THE VERSAILLES ACCIDENT IN 1842.

Mr. Charles F. Adams thus describes it:—“On the 8th of May, 1842, there happened in France one of the most famous and horrible railroad slaughters ever recorded. It was the birthday of the king, Louis Phillipe, and, in accordance with the usual practice, the occasion had been celebrated at Versailles by a great display of the fountains. At half-past five o’clock these had stopped playing, and a general rush ensued for the trains then about to leave for Paris. That which went by the road along the left bank of the Seine was densely crowded, and was so long that it required two locomotives to draw it. As it was moving at a high rate of speed between Bellevue and Menden, the axle of the foremost of these two locomotives broke, letting the body of the engine drop to the ground. It instantly stopped, and the second locomotive was then driven by its impetus on top of the first, crushing its engineer and fireman, while the contents of both the fire-boxes were scattered over the roadway and among the debris. Three carriages crowded with passengers were then piled on top of this burning mass, and there crushed together into each other. The doors of the train were all locked, as was then, and indeed is still, the custom in Europe, and it so chanced that the carriages had all been newly painted. They blazed up like pine kindlings. Some of the carriages were so shattered that a portion of those in them were enabled to extricate themselves, but no less than forty were held fast; and of these such as were not so fortunate as to be crushed to death in the first shock perished hopelessly in the flames before the eyes of

a throng of impotent lookers-on. Some fifty-two or fifty-three persons were supposed to have lost their lives in this disaster, and more than forty others were injured; the exact number of the killed, however, could never be ascertained, as the telescoping of the carriages on top of the two locomotives had made of the destroyed portion of the train a visible holocaust of the most hideous description. Not only did whole families perish together—in one case no less than eleven members of the same family sharing a common fate—but the remains of such as were destroyed could neither be identified nor separated. In one case a female foot was alone recognisable, while in others the bodies were calcined and fused into an undistinguishable mass. The Academy of Sciences appointed a committee to inquire whether Admiral D’Urville, a distinguished French navigator, was among the victims. His body was thought to be found, but it was so terribly mutilated that it could be recognized only by a sculptor, who chanced some time before to have taken a phrenological cast of his skull. His wife and only son had perished with him.

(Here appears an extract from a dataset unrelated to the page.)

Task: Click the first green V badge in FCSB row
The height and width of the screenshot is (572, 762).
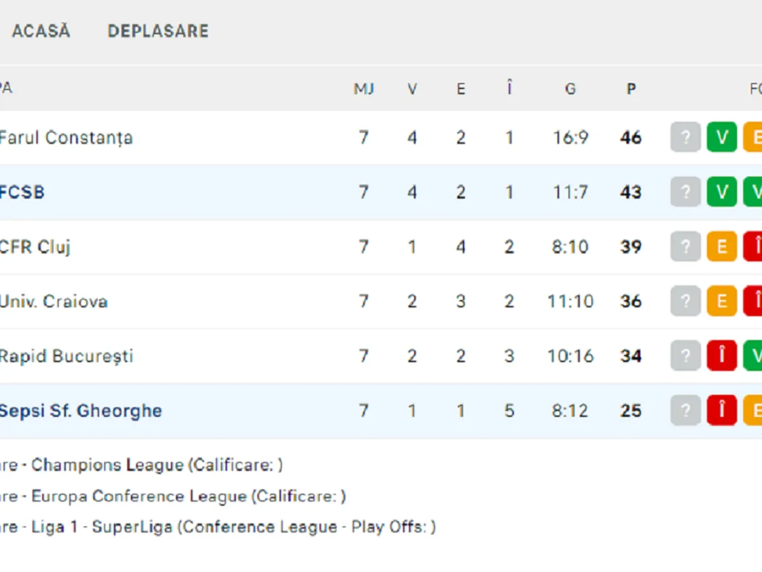Action: click(x=722, y=192)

“It is not easy now to conceive the excitement and dismay which this catastrophe caused throughout France. The new invention was at once associated in the minds of an excitable people with novel forms of imminent death. France had at best been laggard enough in its adoption of the new appliance, and now it seemed for a time as if the Versailles disaster was to operate as a barrier in the way of all further railroad development. Persons availed themselves of the steam roads already constructed as rarely as possible, and then in fear and trembling, while steps were taken to substitute horse for steam power on other roads then in process of construction.”